ルフィにより地面に叩きつけられ、かぎ爪はボキリと折れてしまった。

*

―ドォォォォン!!!!!―
地下にまで聞こえる爆撃音。
あの男が言っていたのように爆弾が爆発したのだと思ったが、何かがおかしいとコブラは上を見上げる。
恐らく爆弾は広場の近くにあったのだろう、そこで爆発すればここにも爆撃の被害は来るはずだ。それがないのは何故なのだろう。
「誰かが爆弾を持ち出したのか?」
でも誰が、自分の問いの返事に答えてくれる者はいない。だが、クロコダイルが描くシナリオからはずれていっている事はわかった。
腕を引かれ、そちらを見るとシロがクロコダイル達を見ながらもうすぐだよと口をひらく。
「もうすぐ終わるよ、おじさん」
「あぁ…」
「せんちょーが勝つよ」
「何故君は、そこまで信じられるんだい」
迷いなくそう言い切る彼女に思わずそう聞くと、わからないと返されてしまう。
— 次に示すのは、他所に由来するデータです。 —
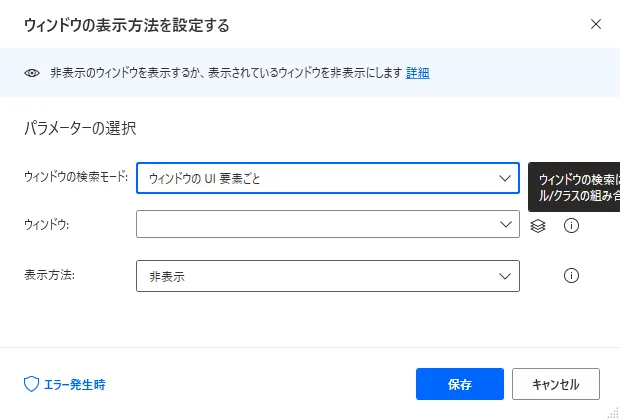Expand the ウィンドウ dropdown arrow
Screen dimensions: 620x420
505,225
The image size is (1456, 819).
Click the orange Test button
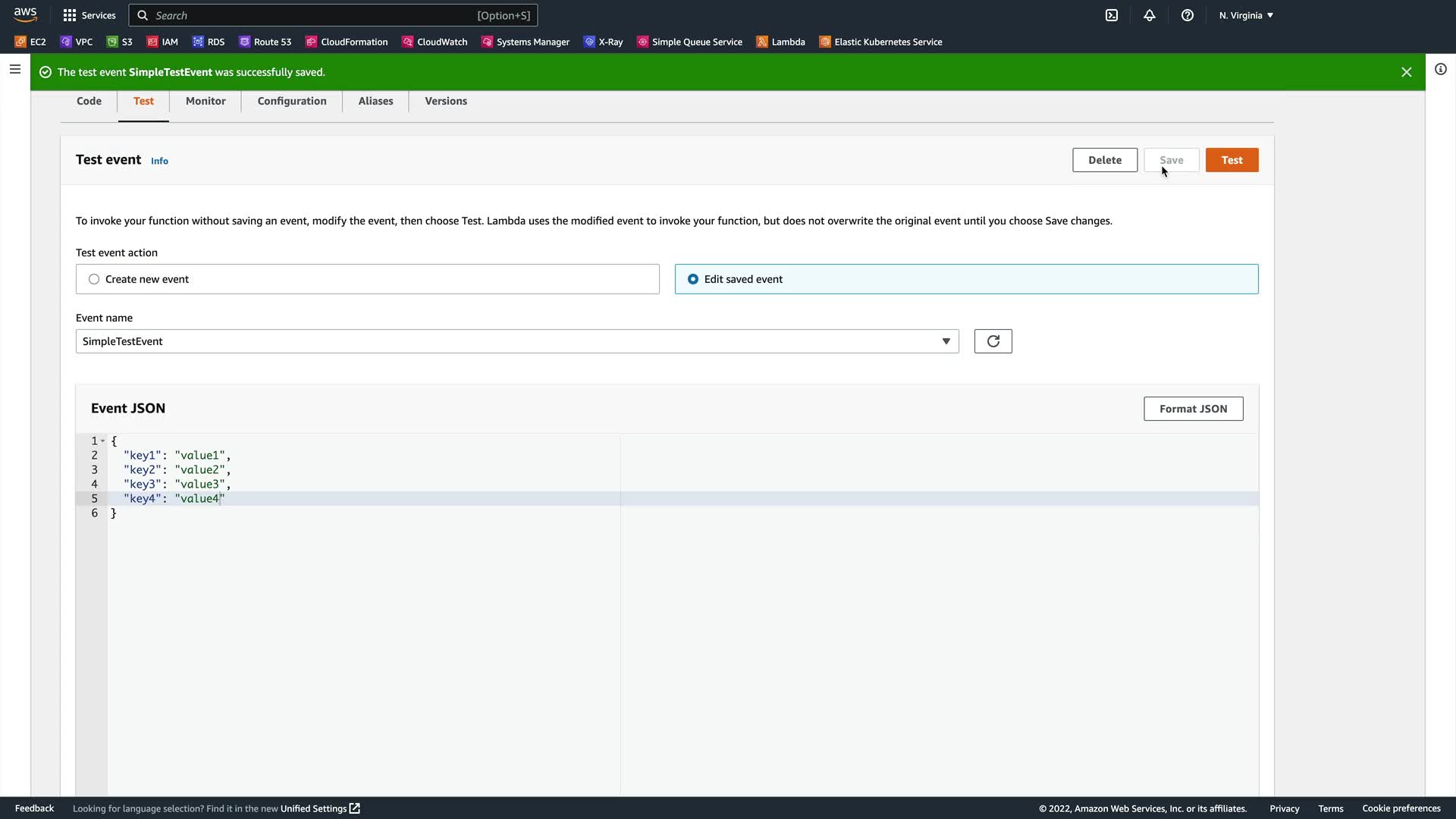(x=1232, y=160)
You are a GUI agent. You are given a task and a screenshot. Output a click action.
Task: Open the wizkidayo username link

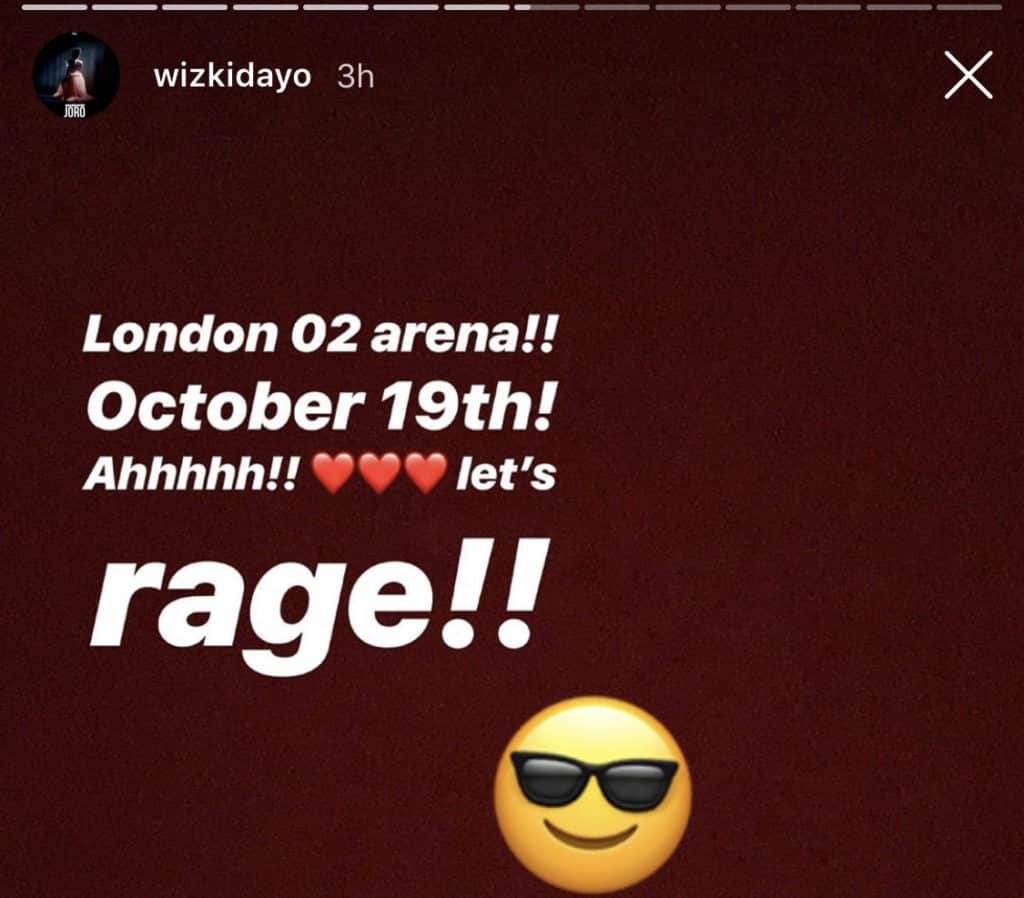pyautogui.click(x=232, y=76)
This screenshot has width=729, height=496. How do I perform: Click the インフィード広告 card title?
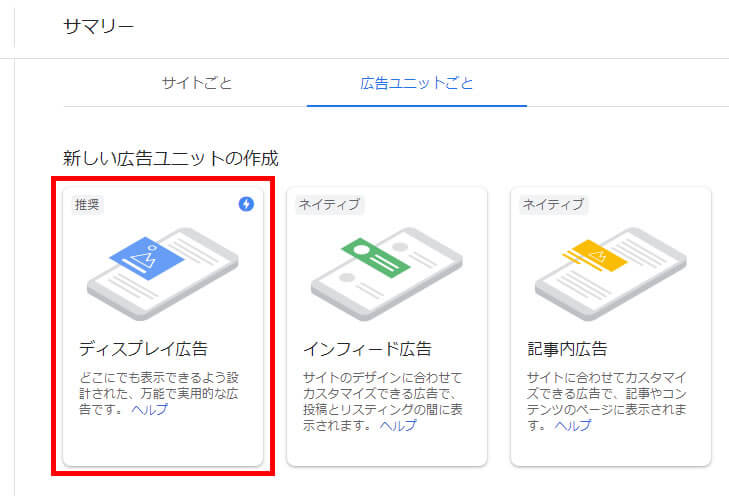[367, 349]
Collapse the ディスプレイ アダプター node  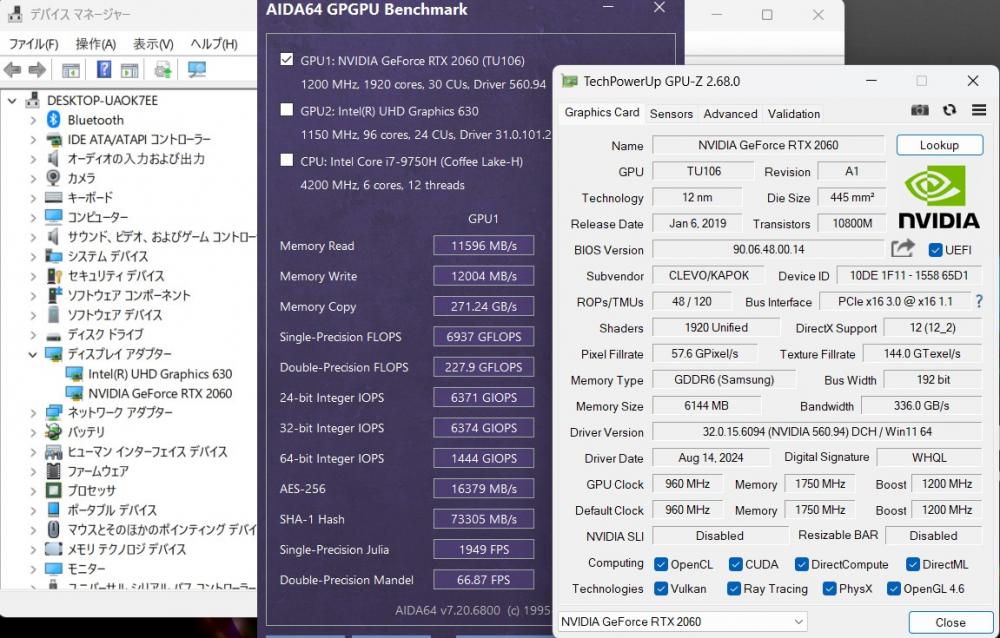[33, 354]
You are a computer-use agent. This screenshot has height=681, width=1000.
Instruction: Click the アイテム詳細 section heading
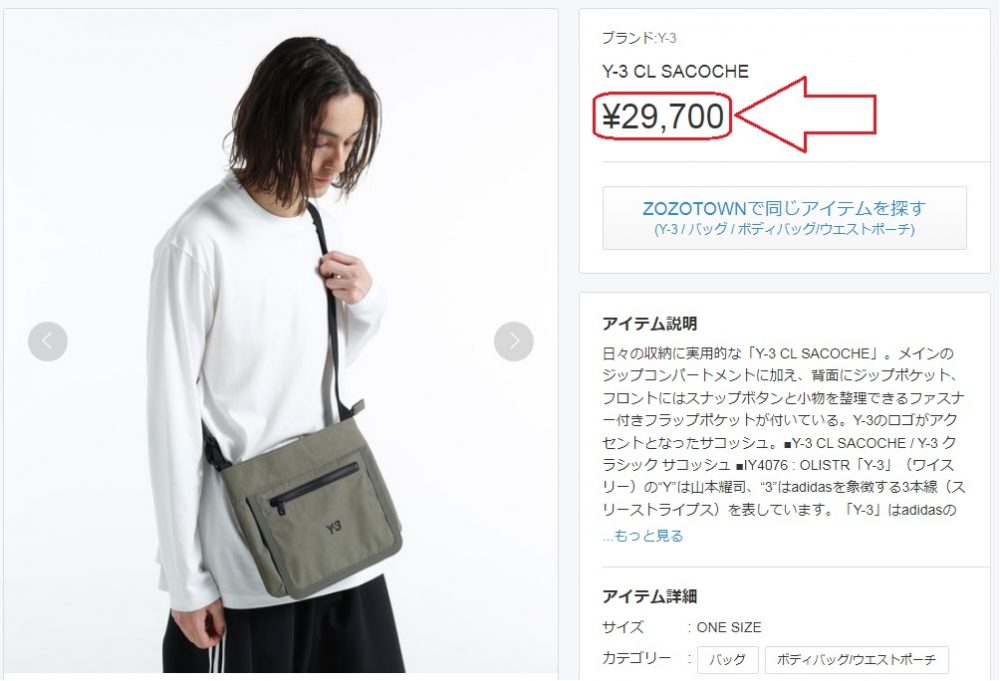(649, 597)
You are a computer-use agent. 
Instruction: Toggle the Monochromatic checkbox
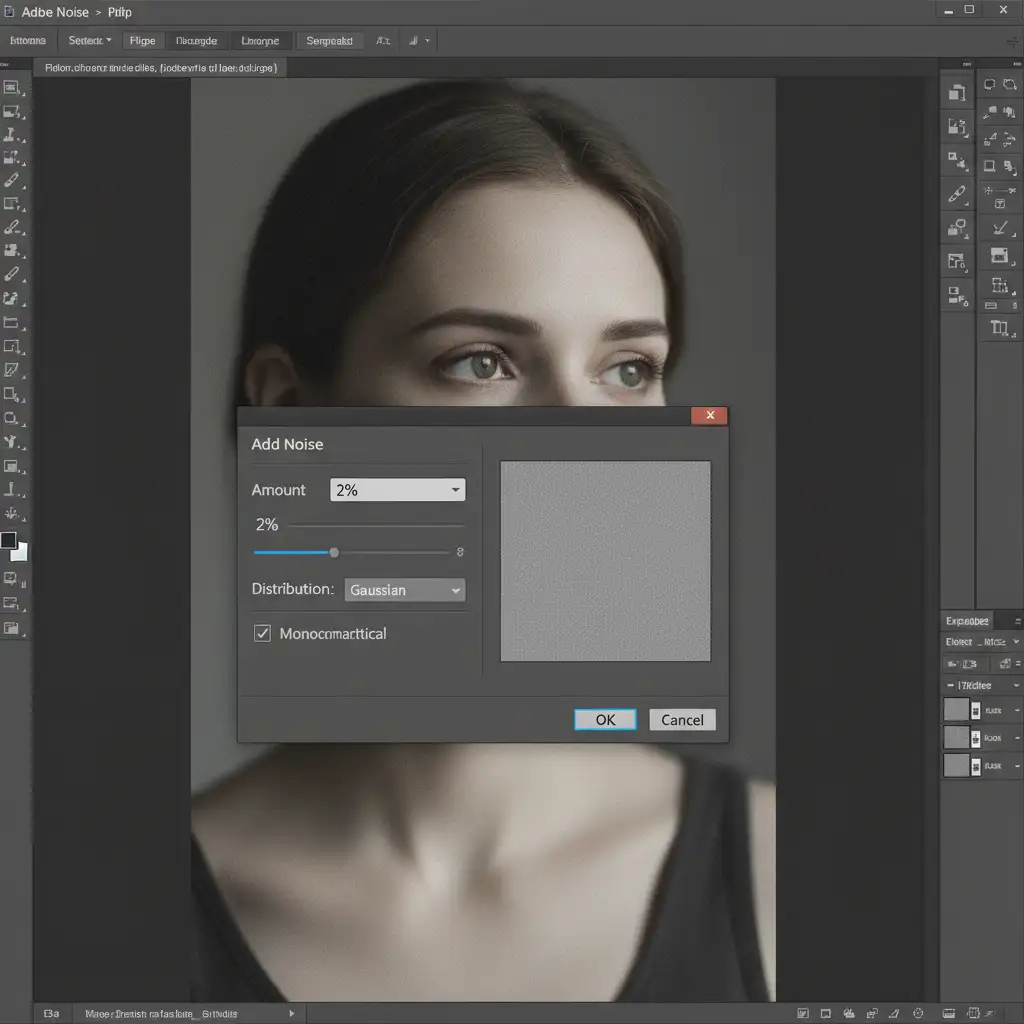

少し考えた後にシロはせんちょーだからとつぶやいた。
シロがルフィが勝つと信じているのは、彼だからそう思った。それ以外の理由はないのである。子供だから言えるその答えだったが、コブラもそうだなと同意した。
「おれはお前を越えていく!!!!!」
きっと彼はこの嵐を打ち払うだろう。ルフィに蹴り上げられたクロコダイルをコブラとシロは見上げる。

―今度雨が降るならすごい雨だよ―
―何故だい―
―沢山休んで、元気いっぱいだから―
―元気な雨か…それはいい―
―なんていうんだっけ、スーなんとかていうの―
―あぁ、それはきっと…

【暴風雨(ストーム)】


ゴムゴムの暴風雨!!!!!
砂嵐を吹き消す、力強い雨。もうすぐこの地に降り注ぐ。そして、この戦いは終わるのだろう。